History's Journey: On the Road to the Civil Rights Past, Day 9

On June 11, nine Pitt students set off on the 15th annual Returning to the Roots of Civil Rights bus tour, a nine-day, 2,300-mile journey crisscrossing five states. In addition to visiting sites associated with the fight for racial justice, students are hearing from men and women who participated in the movement.

Photo above: Kayla Shawley (left) and Cayla Turner, two Pitt resident directors who accompanied students on the tour, stand on Clearview Gold Club’s grounds in East Canton, Ohio. It is the only golf course to be designed, built, owned, and operated by an African American.

Sunday, June 19
Day 9—Final Lessons

This trip was priceless. It’s one thing to read books and watch documentaries about historical events, but it’s another to actually walk in the same footsteps as the Civil Rights movers and shakers, hearing their personal testimonies.

The hours spent on the bus, at the hotels and sites, and over meals wouldn’t have been the same without the others enjoying the trip. The oldest adventurer was in her 70’s and the youngest, just shy of 10 years old. Pitt students shared the experience with students from Messiah College and Carlow University. We cried together, processed together, relived Civil Rights events together. The bond we formed will be unbreakable. We were able to connect on a personal and professional level with most of these individuals.

Rip Patton, a Freedom Rider in Nashville, encouraged us to sit in a different sit on the bus every day to connect with a different individual every day. Our students connected with students, staff, and faculty from the other institutions.
—Cayla Turner, Pitt resident director


We arrived in Ohio on Saturday evening—and traveled three-and-a-half hours this morning to Clearview Golf Club in East Canton. This is the only golf course in the world to be designed, constructed, owned, and operated by an African American.

William Powell created the course after returning from World War II. He had a passion for golf, but was not welcome on any U.S. courses. Mr. Powell decided to build a course where everyone would be welcome and, in, 1946, he opened the Clearview Golf Club. His daughter, Renee Powell, is a professional golfer who has played in the Ladies Professional Golf Association (LPGA) Tour. She spoke with us about her father’s legacy and her experience being a black woman in golf. The landscape was beautiful and the story inspirational.

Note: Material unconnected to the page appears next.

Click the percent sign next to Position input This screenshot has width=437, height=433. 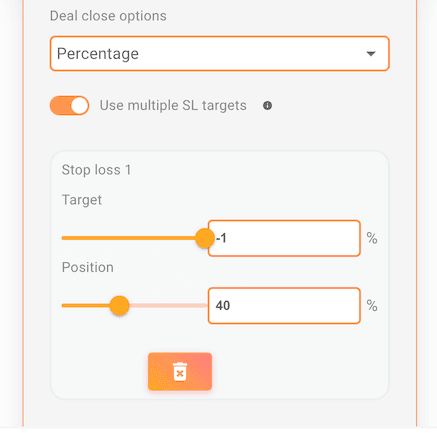pyautogui.click(x=372, y=306)

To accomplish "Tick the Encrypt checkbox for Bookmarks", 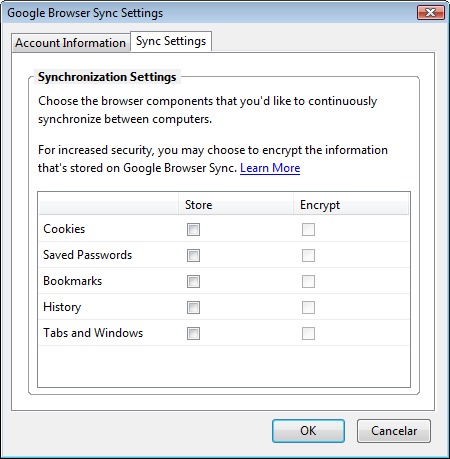I will click(308, 281).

Unforgettable, impactful, raw, emotional, phenomenal. These are some of the words I would use to describe this journey. Being able to provide this experience to our students—and to travel this path myself—means more than I can express. I have experienced our history in ways others have not. I will think of Ms. [Rutha] Harris every time I hear a freedom song. I will remember Ms. [Joanne] Bland at the mention of Selma. I will think of Mrs. [Juanita] Abernathy at the mention of Martin Luther King Jr.

I wholeheartedly believe that one cannot understand today’s racial climate without understanding our history. From past to present, the struggle has not ended, only transformed.